On December 14,1993, the trustee filed an application with this court requesting appointment of Vandeventer, Black as special counsel on the contingent fee terms recited above. Anastasios Emmanuelidis, a principal of the debtor who had signed the original letter fee agreement, objected to the application. Hearing on the application and objection was held on February 10, 1994. The objection to the appointment of Vandeventer, Black was directed toward the contingent fee arrangement. This court overruled the objection and on February 17, 1994, entered an order approving the trustee’s employment of Vandeventer, Black as special counsel to pursue the claim based upon the contingent fee agreement. However, in light of the objection to the contingent fee, the court’s order also provided as a condition that any application for compensation by Vandeventer, Black would be “subject to further review of this court....” Order entered February 18, 1994, Docket Item 27.

After its appointment as special counsel, Vandeventer, Black pursued the Cape Anne claim for the trustee and ultimately reached agreement with the Maritime Administration to settle the claim by a payment to debtor’s bankruptcy estate in the amount of $518,-927.71. This court approved the compromise settlement of the claim by order entered September 12, 1994.

On October 26, 1994, Vandeventer, Black filed its application for compensation in the amount of $103,785.54, a sum representing 20 percent of the settlement pursuant to the terms of the retention order of February 17, 1994, and the prior letter agreement.
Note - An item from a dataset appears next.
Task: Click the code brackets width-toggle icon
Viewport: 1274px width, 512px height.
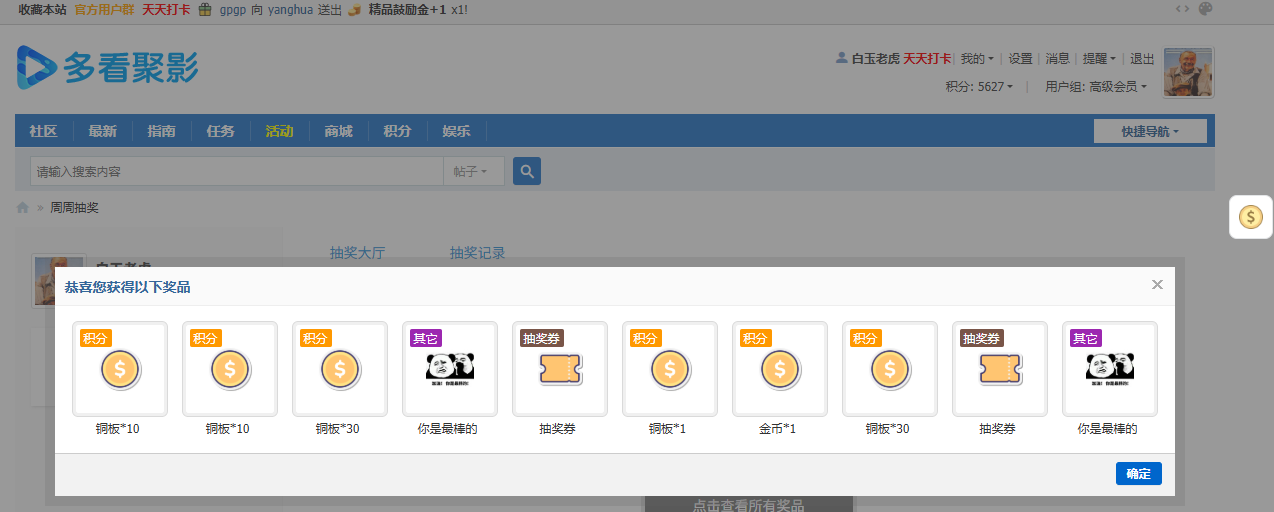Action: pos(1182,9)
The application also contained a schedule of the law firm’s total billable hours and time *653 charges for services on the Cape Anne claim. This schedule reveals the following breakdown of fee charges, calculated on an hourly basis:

Total unpaid hourly charges (plus costs) on claim $35,190.66

Total unpaid hourly charges to 9-22-93, date of debtor’s petition in bankruptcy $18,430.43

Total hourly charges after the bankruptcy petition filed $15,663.00

A written objection to the attorneys’ fee application was filed by Anastasios Emman-uelidis.
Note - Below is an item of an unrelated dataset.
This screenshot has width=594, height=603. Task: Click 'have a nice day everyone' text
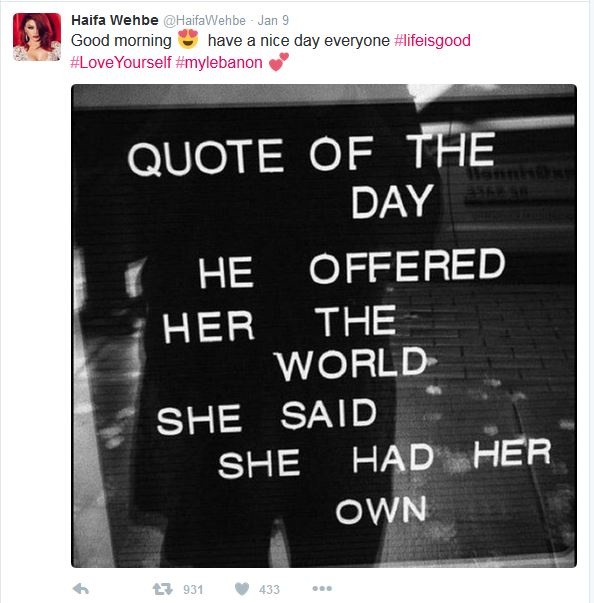pyautogui.click(x=299, y=40)
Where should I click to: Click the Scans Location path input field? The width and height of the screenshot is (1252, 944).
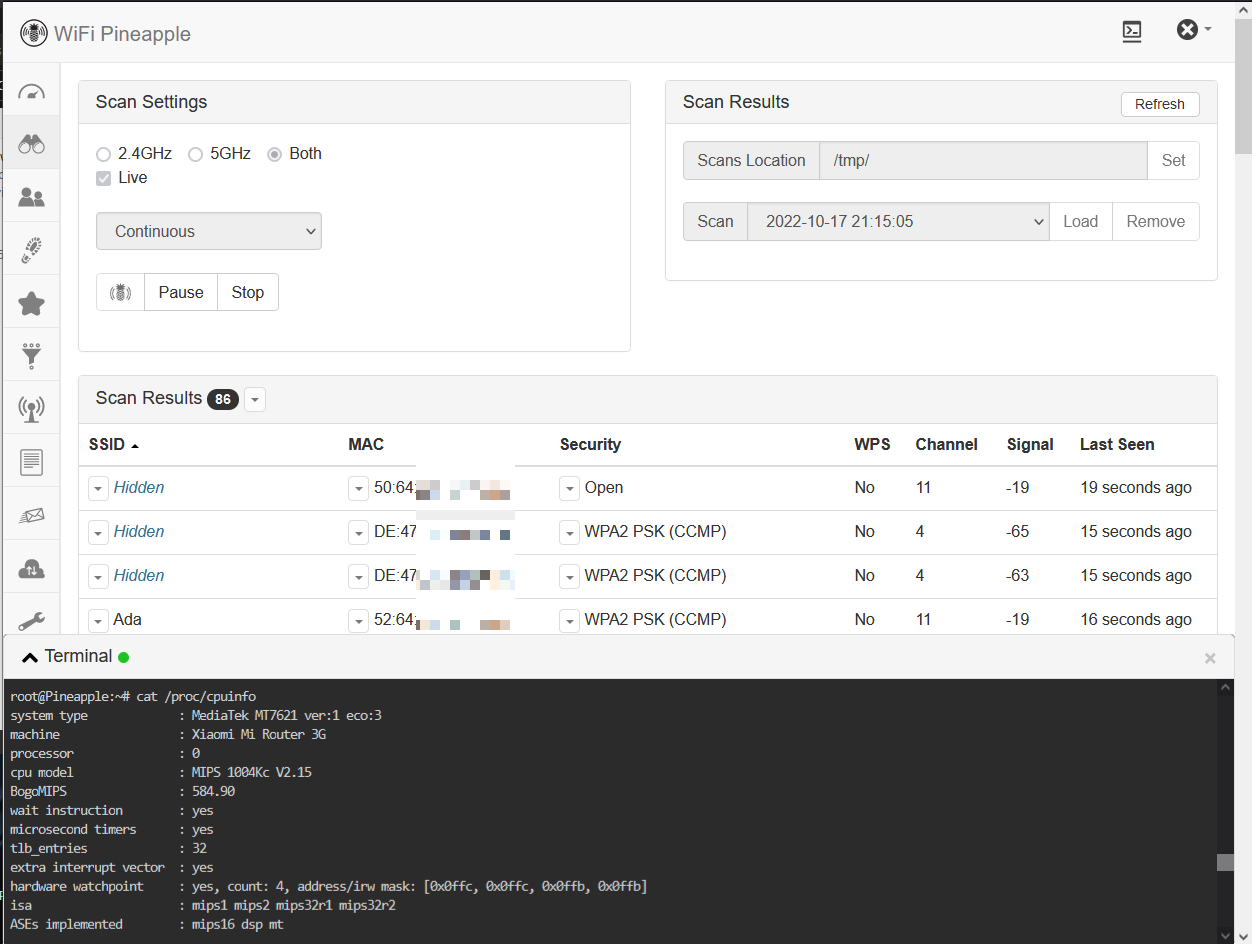[982, 161]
An evidentiary hearing on the application and objection was held on December 15, 1994. The evidence presented at hearing established that Vandeventer, Black in pursuing the claim rendered valuable legal services which significantly benefitted the bankruptcy estate and that pursuit of the claim had involved some degree of financial risk to the firm.

Discussion And Conclusion

In most bankruptcy cases, the fees of attorneys are calculated on a basis of time and hourly charges. In this regard, the United States Court of Appeals for the Fourth Circuit has held that attorney’s fees are to be evaluated by the lodestar method, applying various factors in determining the reasonable rate and the reasonable number of hours. EEOC v. Service News Co., 898 F.2d 958, 965 (4th Cir.1990). After application of these factors, the product of reasonable hours and a reasonable rate constitutes the lodestar figure. See In re Great Sweats, Inc., 113 B.R. 240, 241-42 (Bankr.E.D.Va.1990). 1

The compensation issue here is out of the ordinary since the attorneys seek payment for a contingent fee basis rather than the usual hourly fee. The law firm represented the debtor prepetition and the trustee post-petition in pursuing a claim of the debtor against the Maritime Administration in the original amount of approximately $750,-000.00. The firm reached a settlement of the claim with a recovery for the trustee in the amount of $518,927.71 and asks the court to approve a 20 percent contingent fee in the amount of $103,785.54. The firm’s fee request is consistent with the contingent fee agreement made with debtor prepetition and which this court conditionally approved in the retention order.

Vandeventer, Black also maintained time records for its services and included with its application a detañed schedule of time charges on the Cape Anne claim. The firm’s records reveal that the complete hourly billing charges for its work on the claim (both pre and postpetition) was $35,190.66 and that the hourly billing charges after the date of the bankruptcy petition were $15,663.00.